Norton Sound Health Corporation did a report on what could be called the “power users.” Those are the individuals who are often the subject of a response. The top power user utilized the ambulance 34 times in one month last summer. “Those type of things are unfortunate,” said Handeland. This response fatigue reached a critical point in August when the ambulance took over an hour to respond to a call on Front Street. This incident motivated Kawerak CEO Melanie Bahnke to write to the City Council telling them to get their act together and suggesting it was time for a paid staff. With new developments in funding at the federal and state level, paid staff might be in Nome’s near future.
Ground Emergency Medical Transport, GEMT, is a supplemental reimbursement program that falls under Title XIX of the Social Security Act. It draws funds from Medicaid and allows public EMS providers to collect 50 percent of their uncompensated costs for providing care to Medicaid patients. A large percentage of those calls that the ambulance volunteers respond to involve Medicaid patients. The Alaska Legislature recently passed HB 176, which enables local EMS providers to access those federal funds.
“The hospital is doing a really good job of getting people signed up for Medicaid,” said West Jr. “But not all the people around have Medicaid. But there’s an active approach on the side of the hospital to make sure they have.
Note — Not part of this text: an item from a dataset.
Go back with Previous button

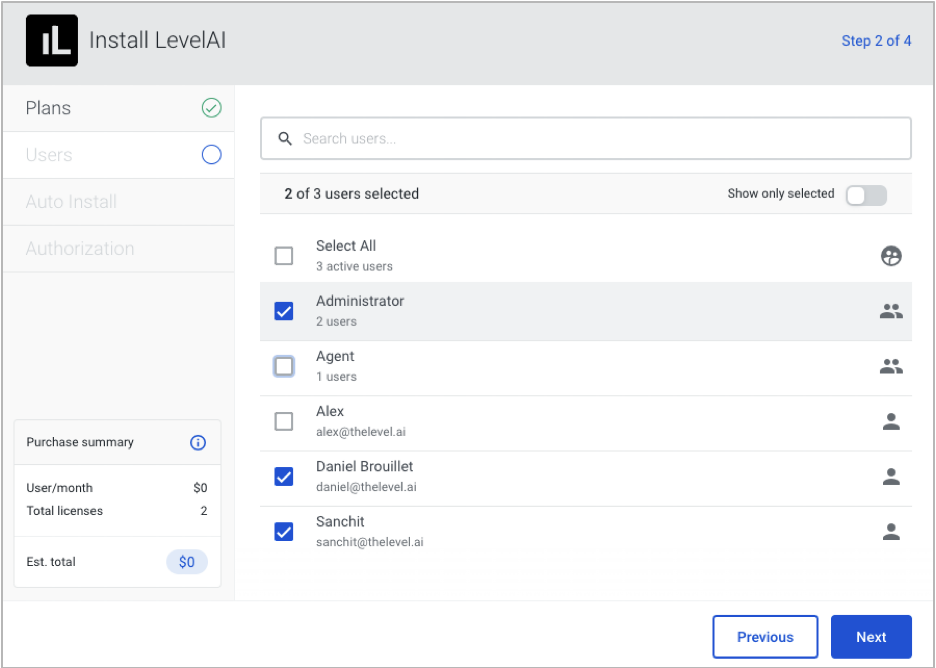pos(765,637)
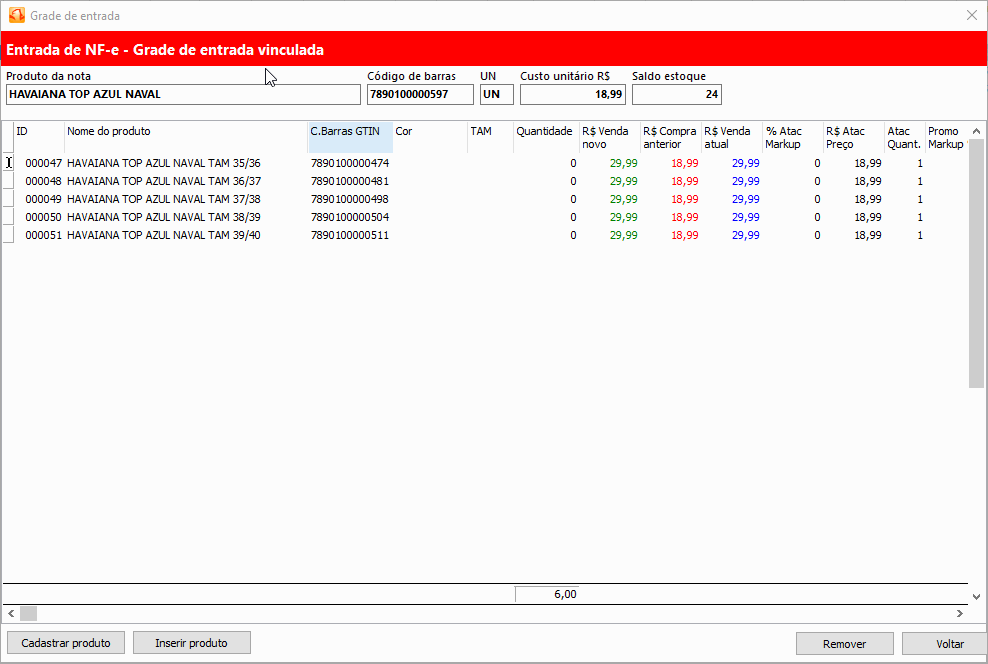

It also helps them get some money back.”
There is no cost to the State of Alaska for the GEMT program. Compensation for each ambulance run is now at $480. GEMT should increase that to between $1,200 and $1,600. “We cover our costs from what we bill out,” said West Jr. “We have to write off some, but not very much. The GEMT is going to help cover more costs.” He says the City is going to have to decide whether to keep going with nearly all volunteers or move to a department with a paid staff. With GEMT that will become a possibility. West Jr. says a full staff would include from four to six full time people with two administrators. He says we don’t need more equipment, that what we currently have is state of the art. The city has two four-wheel drive ambulances and a Tahoe that is equipped to go out of town. Volunteers would still be needed to augment the paid staff.
On Oct. 7 Norton Sound Health Corporation CEO Angie Gorn sent a letter to the Nome City Council proposing that NSHC become the sole provider of EMS services for Nome starting on Feb. 1, 2020. Gorn cited the rising call volume and delayed response time as being cause for concern, mentioning Melanie Bahnke’s letter to the council. NSHC would pay rent for the use of the city’s ambulance garage until their new warehouse building is completed, at which time they would move into that. NHSC would purchase the City of Nome’s ambulance fleet and continue to solicit for volunteers. They would train those volunteers and compensate them with a stipend. According to Gorn’s letter, this would increase the resources available for EMS and also cut the city’s losses on providing services. However, the proposal has not found any traction. “We’re committed to providing the care and the transport of people,” said West Jr. “We always have been and always will be. The new GEMT program is going to help.”
NSHC created the Nome Volunteer Ambulance Service in 1980. This became an independent non-profit agency in the mid-1980s and was absorbed by the City of Nome in 1996. A volunteer who wishes to serve with the NAVD needs the minimum requirement of an Emergency Trauma Technician certification. NAVD meetings are the first and third Tuesdays of every month at 7 p.m. at the Public Safety Building.